Problem to work on:
Could you print every record below exactly as written?

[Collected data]
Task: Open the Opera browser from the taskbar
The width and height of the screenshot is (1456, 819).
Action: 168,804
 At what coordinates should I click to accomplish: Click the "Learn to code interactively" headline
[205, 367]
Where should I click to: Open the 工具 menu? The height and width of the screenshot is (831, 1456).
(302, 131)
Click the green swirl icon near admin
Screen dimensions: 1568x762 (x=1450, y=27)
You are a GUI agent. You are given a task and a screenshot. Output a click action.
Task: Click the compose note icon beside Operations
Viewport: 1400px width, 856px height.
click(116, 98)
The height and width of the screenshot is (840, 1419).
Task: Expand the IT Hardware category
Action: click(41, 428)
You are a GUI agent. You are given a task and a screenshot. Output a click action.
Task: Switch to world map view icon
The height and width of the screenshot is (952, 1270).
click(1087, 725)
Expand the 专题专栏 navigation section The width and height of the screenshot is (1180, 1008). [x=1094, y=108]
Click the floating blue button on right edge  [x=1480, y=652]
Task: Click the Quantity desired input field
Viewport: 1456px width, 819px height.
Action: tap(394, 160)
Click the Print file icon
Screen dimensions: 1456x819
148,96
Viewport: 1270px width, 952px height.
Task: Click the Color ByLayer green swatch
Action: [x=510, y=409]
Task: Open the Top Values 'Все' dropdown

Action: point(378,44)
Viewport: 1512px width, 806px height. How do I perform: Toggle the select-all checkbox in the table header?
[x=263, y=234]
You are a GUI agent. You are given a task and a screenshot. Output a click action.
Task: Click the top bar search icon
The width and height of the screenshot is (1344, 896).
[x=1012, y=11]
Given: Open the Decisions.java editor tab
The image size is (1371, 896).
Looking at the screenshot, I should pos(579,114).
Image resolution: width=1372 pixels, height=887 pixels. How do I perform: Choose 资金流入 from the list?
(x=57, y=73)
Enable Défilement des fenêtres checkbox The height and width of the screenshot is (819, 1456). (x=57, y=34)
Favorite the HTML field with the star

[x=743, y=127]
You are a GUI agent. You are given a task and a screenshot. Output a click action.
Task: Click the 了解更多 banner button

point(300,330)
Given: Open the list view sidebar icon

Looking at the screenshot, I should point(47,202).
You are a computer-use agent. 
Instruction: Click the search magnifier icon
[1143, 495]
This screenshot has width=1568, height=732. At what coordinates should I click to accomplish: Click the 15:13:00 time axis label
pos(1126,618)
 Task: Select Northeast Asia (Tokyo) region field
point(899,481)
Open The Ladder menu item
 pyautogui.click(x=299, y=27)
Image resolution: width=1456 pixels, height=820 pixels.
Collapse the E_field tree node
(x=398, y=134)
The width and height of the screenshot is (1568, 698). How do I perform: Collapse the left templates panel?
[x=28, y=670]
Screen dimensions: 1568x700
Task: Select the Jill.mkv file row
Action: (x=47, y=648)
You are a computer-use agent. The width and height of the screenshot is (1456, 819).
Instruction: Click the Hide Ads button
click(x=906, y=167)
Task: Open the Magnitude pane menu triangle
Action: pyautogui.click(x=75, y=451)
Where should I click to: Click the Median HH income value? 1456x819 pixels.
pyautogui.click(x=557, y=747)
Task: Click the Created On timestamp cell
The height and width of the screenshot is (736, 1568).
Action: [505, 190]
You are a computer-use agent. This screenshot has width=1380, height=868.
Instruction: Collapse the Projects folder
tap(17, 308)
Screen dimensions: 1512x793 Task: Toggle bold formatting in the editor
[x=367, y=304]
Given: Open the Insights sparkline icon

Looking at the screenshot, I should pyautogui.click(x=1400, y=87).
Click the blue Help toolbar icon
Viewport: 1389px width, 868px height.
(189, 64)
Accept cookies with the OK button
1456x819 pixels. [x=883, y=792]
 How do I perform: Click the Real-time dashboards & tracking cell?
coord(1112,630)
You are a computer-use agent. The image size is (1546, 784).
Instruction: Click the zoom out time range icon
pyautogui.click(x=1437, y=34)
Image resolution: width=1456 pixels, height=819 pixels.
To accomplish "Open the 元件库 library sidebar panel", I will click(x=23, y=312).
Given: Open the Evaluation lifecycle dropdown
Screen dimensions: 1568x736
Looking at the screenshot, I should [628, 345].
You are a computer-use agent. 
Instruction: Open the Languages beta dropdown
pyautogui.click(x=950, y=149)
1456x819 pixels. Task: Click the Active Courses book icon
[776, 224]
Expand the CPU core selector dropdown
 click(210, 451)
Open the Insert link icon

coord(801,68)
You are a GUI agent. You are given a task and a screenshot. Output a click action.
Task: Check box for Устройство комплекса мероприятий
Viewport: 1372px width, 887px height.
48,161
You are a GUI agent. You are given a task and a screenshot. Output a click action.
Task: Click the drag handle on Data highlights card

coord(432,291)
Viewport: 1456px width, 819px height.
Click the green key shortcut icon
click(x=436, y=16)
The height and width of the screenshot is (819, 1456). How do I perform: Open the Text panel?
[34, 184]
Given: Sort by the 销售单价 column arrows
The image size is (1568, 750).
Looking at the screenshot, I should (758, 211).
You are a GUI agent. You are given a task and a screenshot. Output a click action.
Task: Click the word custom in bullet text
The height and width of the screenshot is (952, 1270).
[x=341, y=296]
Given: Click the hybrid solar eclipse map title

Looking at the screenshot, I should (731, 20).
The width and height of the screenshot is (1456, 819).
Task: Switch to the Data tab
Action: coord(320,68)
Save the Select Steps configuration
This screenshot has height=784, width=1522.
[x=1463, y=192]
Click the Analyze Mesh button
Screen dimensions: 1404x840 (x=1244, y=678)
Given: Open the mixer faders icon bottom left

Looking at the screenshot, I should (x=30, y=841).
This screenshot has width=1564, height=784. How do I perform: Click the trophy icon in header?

Task solution:
Task: Open the Opera browser from the taskbar
The width and height of the screenshot is (1456, 819).
Action: 168,804
 At what coordinates should I click to accomplish: Click the "Learn to code interactively" headline
[205, 367]
Where should I click to: Open the 工具 menu? The height and width of the screenshot is (831, 1456).
(302, 131)
Click the green swirl icon near admin
Screen dimensions: 1568x762 (x=1450, y=27)
You are a GUI agent. You are given a task and a screenshot. Output a click action.
Task: Click the compose note icon beside Operations
Viewport: 1400px width, 856px height.
click(116, 98)
The height and width of the screenshot is (840, 1419).
Task: Expand the IT Hardware category
Action: click(41, 428)
You are a GUI agent. You are given a task and a screenshot. Output a click action.
Task: Switch to world map view icon
The height and width of the screenshot is (952, 1270).
click(1087, 725)
Expand the 专题专栏 navigation section The width and height of the screenshot is (1180, 1008). [x=1094, y=108]
Click the floating blue button on right edge  [x=1480, y=652]
Task: Click the Quantity desired input field
Viewport: 1456px width, 819px height.
Action: tap(394, 160)
Click the Print file icon
Screen dimensions: 1456x819
148,96
Viewport: 1270px width, 952px height.
Task: Click the Color ByLayer green swatch
Action: [x=510, y=409]
Task: Open the Top Values 'Все' dropdown

Action: point(378,44)
Viewport: 1512px width, 806px height. How do I perform: Toggle the select-all checkbox in the table header?
[x=263, y=234]
You are a GUI agent. You are given a task and a screenshot. Output a click action.
Task: Click the top bar search icon
The width and height of the screenshot is (1344, 896).
[x=1012, y=11]
Given: Open the Decisions.java editor tab
The image size is (1371, 896).
Looking at the screenshot, I should pos(579,114).
Image resolution: width=1372 pixels, height=887 pixels. How do I perform: Choose 资金流入 from the list?
(x=57, y=73)
Enable Défilement des fenêtres checkbox The height and width of the screenshot is (819, 1456). (x=57, y=34)
Favorite the HTML field with the star

[x=743, y=127]
You are a GUI agent. You are given a task and a screenshot. Output a click action.
Task: Click the 了解更多 banner button

point(300,330)
Given: Open the list view sidebar icon

Looking at the screenshot, I should point(47,202).
You are a computer-use agent. 
Instruction: Click the search magnifier icon
[1143, 495]
This screenshot has width=1568, height=732. At what coordinates should I click to accomplish: Click the 15:13:00 time axis label
pos(1126,618)
 Task: Select Northeast Asia (Tokyo) region field
point(899,481)
Open The Ladder menu item
 pyautogui.click(x=299, y=27)
Image resolution: width=1456 pixels, height=820 pixels.
Collapse the E_field tree node
(x=398, y=134)
The width and height of the screenshot is (1568, 698). How do I perform: Collapse the left templates panel?
[x=28, y=670]
Screen dimensions: 1568x700
Task: Select the Jill.mkv file row
Action: (x=47, y=648)
You are a computer-use agent. The width and height of the screenshot is (1456, 819).
Instruction: Click the Hide Ads button
click(x=906, y=167)
Task: Open the Magnitude pane menu triangle
Action: pyautogui.click(x=75, y=451)
Where should I click to: Click the Median HH income value? 1456x819 pixels.
pyautogui.click(x=557, y=747)
Task: Click the Created On timestamp cell
The height and width of the screenshot is (736, 1568).
Action: [505, 190]
You are a computer-use agent. This screenshot has width=1380, height=868.
Instruction: Collapse the Projects folder
tap(17, 308)
Screen dimensions: 1512x793 Task: Toggle bold formatting in the editor
[x=367, y=304]
Given: Open the Insights sparkline icon

Looking at the screenshot, I should pyautogui.click(x=1400, y=87).
Click the blue Help toolbar icon
Viewport: 1389px width, 868px height.
(189, 64)
Accept cookies with the OK button
1456x819 pixels. [x=883, y=792]
 How do I perform: Click the Real-time dashboards & tracking cell?
coord(1112,630)
You are a computer-use agent. The image size is (1546, 784).
Instruction: Click the zoom out time range icon
pyautogui.click(x=1437, y=34)
Image resolution: width=1456 pixels, height=819 pixels.
To accomplish "Open the 元件库 library sidebar panel", I will click(x=23, y=312).
Given: Open the Evaluation lifecycle dropdown
Screen dimensions: 1568x736
Looking at the screenshot, I should [628, 345].
You are a computer-use agent. 
Instruction: Open the Languages beta dropdown
pyautogui.click(x=950, y=149)
1456x819 pixels. Task: Click the Active Courses book icon
[776, 224]
Expand the CPU core selector dropdown
 click(210, 451)
Open the Insert link icon

coord(801,68)
You are a GUI agent. You are given a task and a screenshot. Output a click action.
Task: Check box for Устройство комплекса мероприятий
Viewport: 1372px width, 887px height.
48,161
You are a GUI agent. You are given a task and a screenshot. Output a click action.
Task: Click the drag handle on Data highlights card

coord(432,291)
Viewport: 1456px width, 819px height.
Click the green key shortcut icon
click(x=436, y=16)
The height and width of the screenshot is (819, 1456). How do I perform: Open the Text panel?
[34, 184]
Given: Sort by the 销售单价 column arrows
The image size is (1568, 750).
Looking at the screenshot, I should (758, 211).
You are a GUI agent. You are given a task and a screenshot. Output a click action.
Task: Click the word custom in bullet text
The height and width of the screenshot is (952, 1270).
[x=341, y=296]
Given: Click the hybrid solar eclipse map title

Looking at the screenshot, I should (731, 20).
The width and height of the screenshot is (1456, 819).
Task: Switch to the Data tab
Action: coord(320,68)
Save the Select Steps configuration
This screenshot has height=784, width=1522.
[x=1463, y=192]
Click the Analyze Mesh button
Screen dimensions: 1404x840 (x=1244, y=678)
Given: Open the mixer faders icon bottom left

Looking at the screenshot, I should (x=30, y=841).
This screenshot has width=1564, height=784. How do I perform: Click the trophy icon in header?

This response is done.